2,609 residents contacted the authority with suggestions, with east Greenwich seeing most respondents and Abbey Wood close behind. A full list of parks to see funding is below:
Bostall Gardens saw the highest number of requests for improvements by far.
The report does not have a breakdown of spending per park or project.
The funding is welcome, though earlier this year the total provisionally allocated was £1.5 million which has now reduced. Over the past decade funding from new developments across the borough has almost always been allocated away from parks, reaching a low point of just 0.3 per cent total spend in 2018/19.
This will hopefully turn the tide, though some aspects are a worry and aren’t perhaps a great improvement. Plumstead Gardens will see a disused children’s pool dug up with soil laid over the area and grass laid. This is similar to what happened in the 1990s when a rose garden and ornamental pond was unceremoniously flattened. Those hoping for the pool to be refurbished are not in luck.
Long broken cricket nets will be removed. A shame as this could prove popular if maintained. In their place will be concrete and two table tennis tables.
So in keeping with the past, facilities are being lost as new ones introduced, or in the case of the pool, covered over.
Many improvements could, and should, have been enacted in the area when local developments brought funds to the authority in recent years, though Greenwich sent money for “local community” to Cutty Sark Gardens and money for “open space” was spent in Eltham.
If they had, money could now improve other parks such as on Abbey Wood estate. Alas, it misses out now as do many others. It also missed out when new housing development agreements nearby were signed which will bring in £1.1 million – with almost nothing to improve the local area.
Bostall Gardens in Abbey Wood will see funds. On the flip side a building in the park is in line to be sold.
The council state that “Central government budgetary reductions have led to a reduction in hard infrastructure maintenance investment in the borough’s parks over a number of years” which is true, but does overlook that many parks saw minimal investment in the “boom” period during the 2000s.

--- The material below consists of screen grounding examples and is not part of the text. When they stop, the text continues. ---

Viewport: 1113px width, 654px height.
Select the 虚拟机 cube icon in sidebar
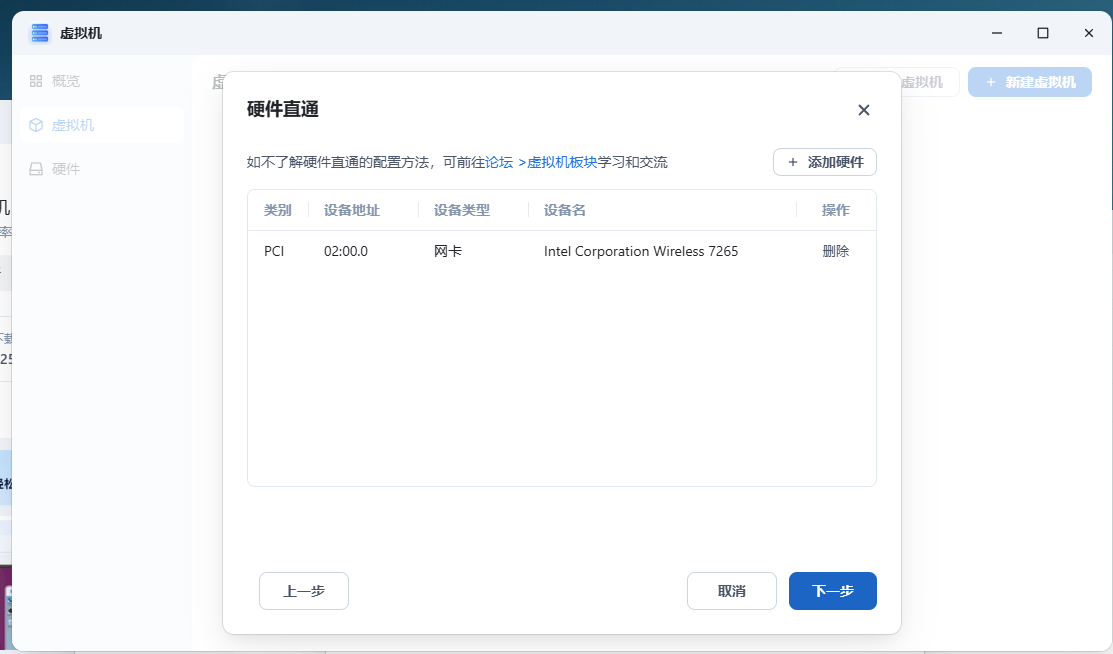(36, 125)
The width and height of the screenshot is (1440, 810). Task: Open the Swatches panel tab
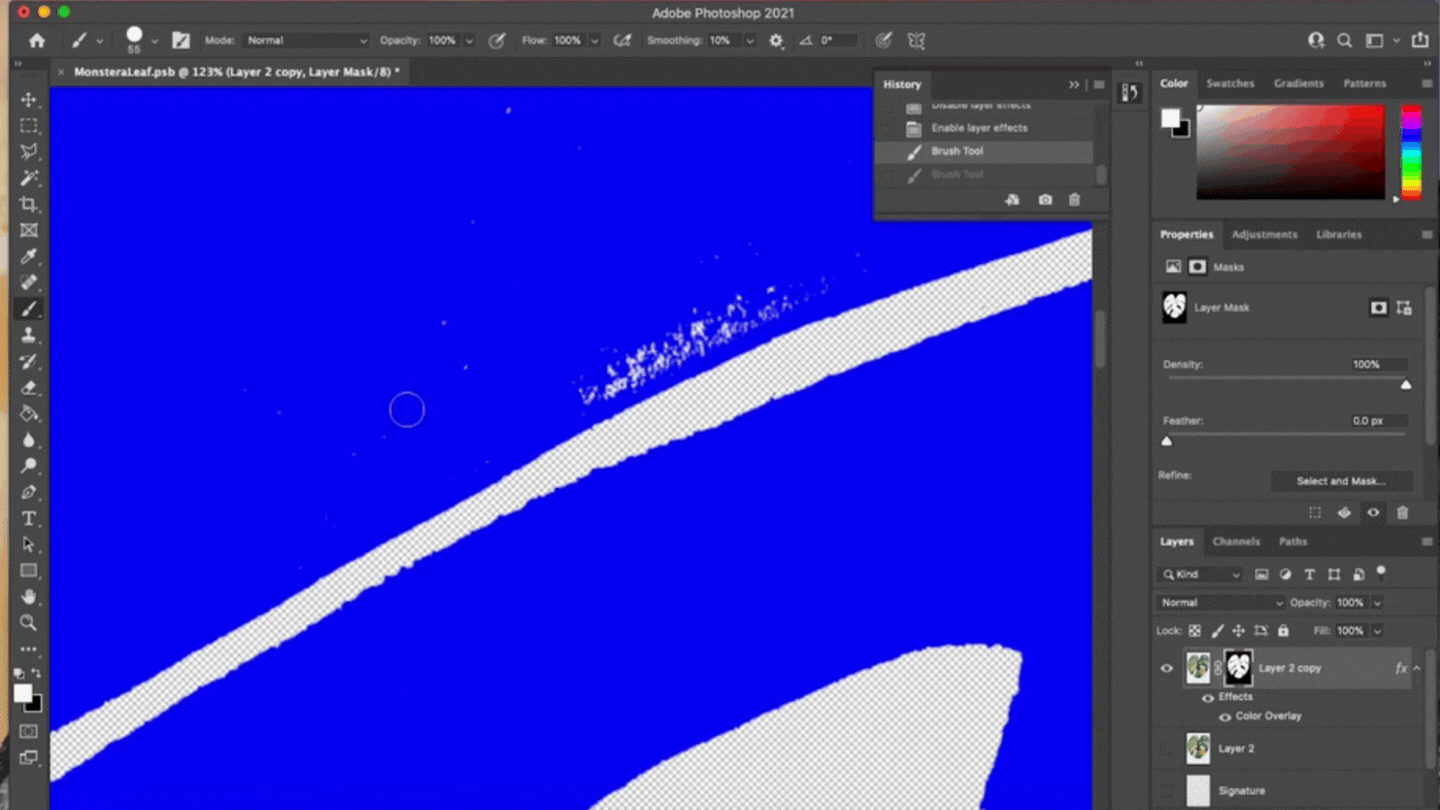(x=1230, y=83)
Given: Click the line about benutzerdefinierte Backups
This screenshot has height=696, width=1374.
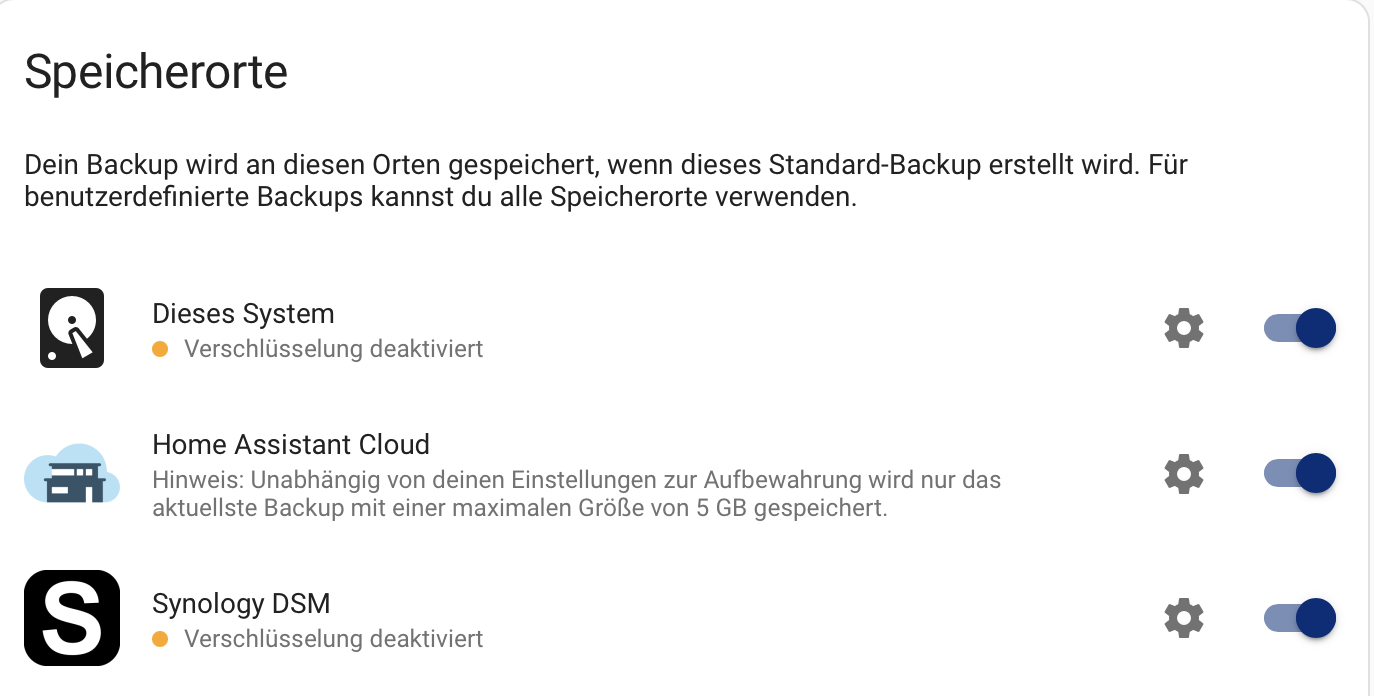Looking at the screenshot, I should (441, 196).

Areas like Plumstead Gardens and Bostall Gardens saw cuts from the 1990s. Neglect cannot be blamed on external factors alone.
Work was undertaken around 2012, which was often one step forward and one back. A BMX track was lost, for example, in Plumstead Gardens.
I know, as I used the parks regularly from the 1990s. And it’s not all rose tinted memories, as Flickr photos from the time show. Systemic neglect took hold.
While £1 million is welcome, it does follow many years with minimal spend. I’m often reading documents from various London councils when researching posts for this site, and the total that Greenwich are allocating this year – after years of minimal spending – is what some councils, such as Southwark, spend every year.
Parks with crumbling buildings such as Southwood Road miss out:
Still, we shouldn’t can’t grumble overall if this is catching up with other areas. Hopefully it’s not a one-off and then back to square one – though of course we are in new territory now.
The borough does still has much unspent funding from Section 106 and Community Infrastructure Levy payments. Last year saw £3,494,119 in CIL income unspent and around £1.5 million from Section 106.
There has also been ample funds derived from new builds in a scheme called New Homes Bonus, which begun in 2011 and has seen £87 million since:
- 2011/12 – £924,000
- 2012/13 – £3.15 million
- 2013/14 – £5.8 million
- 2014/15 – £7.6 million
- 2015/16 – £10.8 million
- 2016/17 – £13.5 million
- 2017/18 – £13.7 million
- 2018/19 – £12.2 million
- 2019/20 – £11.1 million
- 2020/21 – £11.9 million
I don’t want to be too down about this much welcome new funding, but simply highlight that I’ve seen first hand the impact of 20 years lack of interest in crucial open space, and to then read the council report’s tone portraying the authority as doing all they can in previous years is a bit rich. Especially when comparing to other authorities.
It should be noted that another fund has seen modest work at various parks. That is from the Greenwich Neighbourhood Fund – and is 15 per cent of total income from the Community Infrastructure Levy. It’s now a legal requirement to do so, and spend is capped at low amounts, so is not much use for substantial improvements. To do that, the authority needs to use some of the remaining 85 per cent.
The report overall is light on detail. No monetary figure is given for each park, and planned work is vague. Hopefully more light is soon shed but at least this is a big step forward from what was seen in previous years.